Start of EXERCISE INPUT
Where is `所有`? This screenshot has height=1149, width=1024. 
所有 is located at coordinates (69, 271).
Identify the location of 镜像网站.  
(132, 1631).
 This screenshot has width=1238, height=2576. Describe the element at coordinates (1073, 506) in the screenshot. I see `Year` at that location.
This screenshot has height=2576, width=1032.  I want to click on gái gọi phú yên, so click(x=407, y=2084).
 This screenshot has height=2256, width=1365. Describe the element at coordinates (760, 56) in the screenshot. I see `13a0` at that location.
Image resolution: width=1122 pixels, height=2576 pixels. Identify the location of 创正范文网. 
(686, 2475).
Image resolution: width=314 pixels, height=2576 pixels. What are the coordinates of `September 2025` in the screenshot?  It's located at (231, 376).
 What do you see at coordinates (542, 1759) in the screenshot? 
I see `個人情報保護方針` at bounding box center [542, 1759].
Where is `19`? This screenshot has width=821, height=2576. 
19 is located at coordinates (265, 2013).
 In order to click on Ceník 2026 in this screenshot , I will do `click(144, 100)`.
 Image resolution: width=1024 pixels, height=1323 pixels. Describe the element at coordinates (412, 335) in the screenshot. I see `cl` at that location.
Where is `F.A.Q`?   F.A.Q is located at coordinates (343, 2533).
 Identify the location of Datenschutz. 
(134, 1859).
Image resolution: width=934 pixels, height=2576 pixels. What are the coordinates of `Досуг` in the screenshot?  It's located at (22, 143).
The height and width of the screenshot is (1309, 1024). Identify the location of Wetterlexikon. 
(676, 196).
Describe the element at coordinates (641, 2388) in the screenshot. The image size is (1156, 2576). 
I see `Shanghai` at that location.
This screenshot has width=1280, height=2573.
End of EXERCISE INPUT
[THE PROBLEM] Update the entries above by changing "Identify the location of" to "Find the position of" wherever it occurs, leaving everything else unchanged.

[IN RESPONSE]
Where is `所有`? This screenshot has height=1149, width=1024. 
所有 is located at coordinates (69, 271).
Find the position of 镜像网站.  
(132, 1631).
 This screenshot has width=1238, height=2576. Describe the element at coordinates (1073, 506) in the screenshot. I see `Year` at that location.
This screenshot has height=2576, width=1032.  I want to click on gái gọi phú yên, so click(x=407, y=2084).
 This screenshot has height=2256, width=1365. Describe the element at coordinates (760, 56) in the screenshot. I see `13a0` at that location.
Image resolution: width=1122 pixels, height=2576 pixels. Find the position of 创正范文网. 
(686, 2475).
Image resolution: width=314 pixels, height=2576 pixels. What are the coordinates of `September 2025` in the screenshot?  It's located at (231, 376).
 What do you see at coordinates (542, 1759) in the screenshot? 
I see `個人情報保護方針` at bounding box center [542, 1759].
Where is `19`? This screenshot has width=821, height=2576. 
19 is located at coordinates (265, 2013).
 In order to click on Ceník 2026 in this screenshot , I will do `click(144, 100)`.
 Image resolution: width=1024 pixels, height=1323 pixels. Describe the element at coordinates (412, 335) in the screenshot. I see `cl` at that location.
Where is `F.A.Q`?   F.A.Q is located at coordinates (343, 2533).
 Find the position of Datenschutz. 
(134, 1859).
Image resolution: width=934 pixels, height=2576 pixels. What are the coordinates of `Досуг` in the screenshot?  It's located at (22, 143).
The height and width of the screenshot is (1309, 1024). Find the position of Wetterlexikon. 
(676, 196).
Describe the element at coordinates (641, 2388) in the screenshot. The image size is (1156, 2576). 
I see `Shanghai` at that location.
This screenshot has width=1280, height=2573.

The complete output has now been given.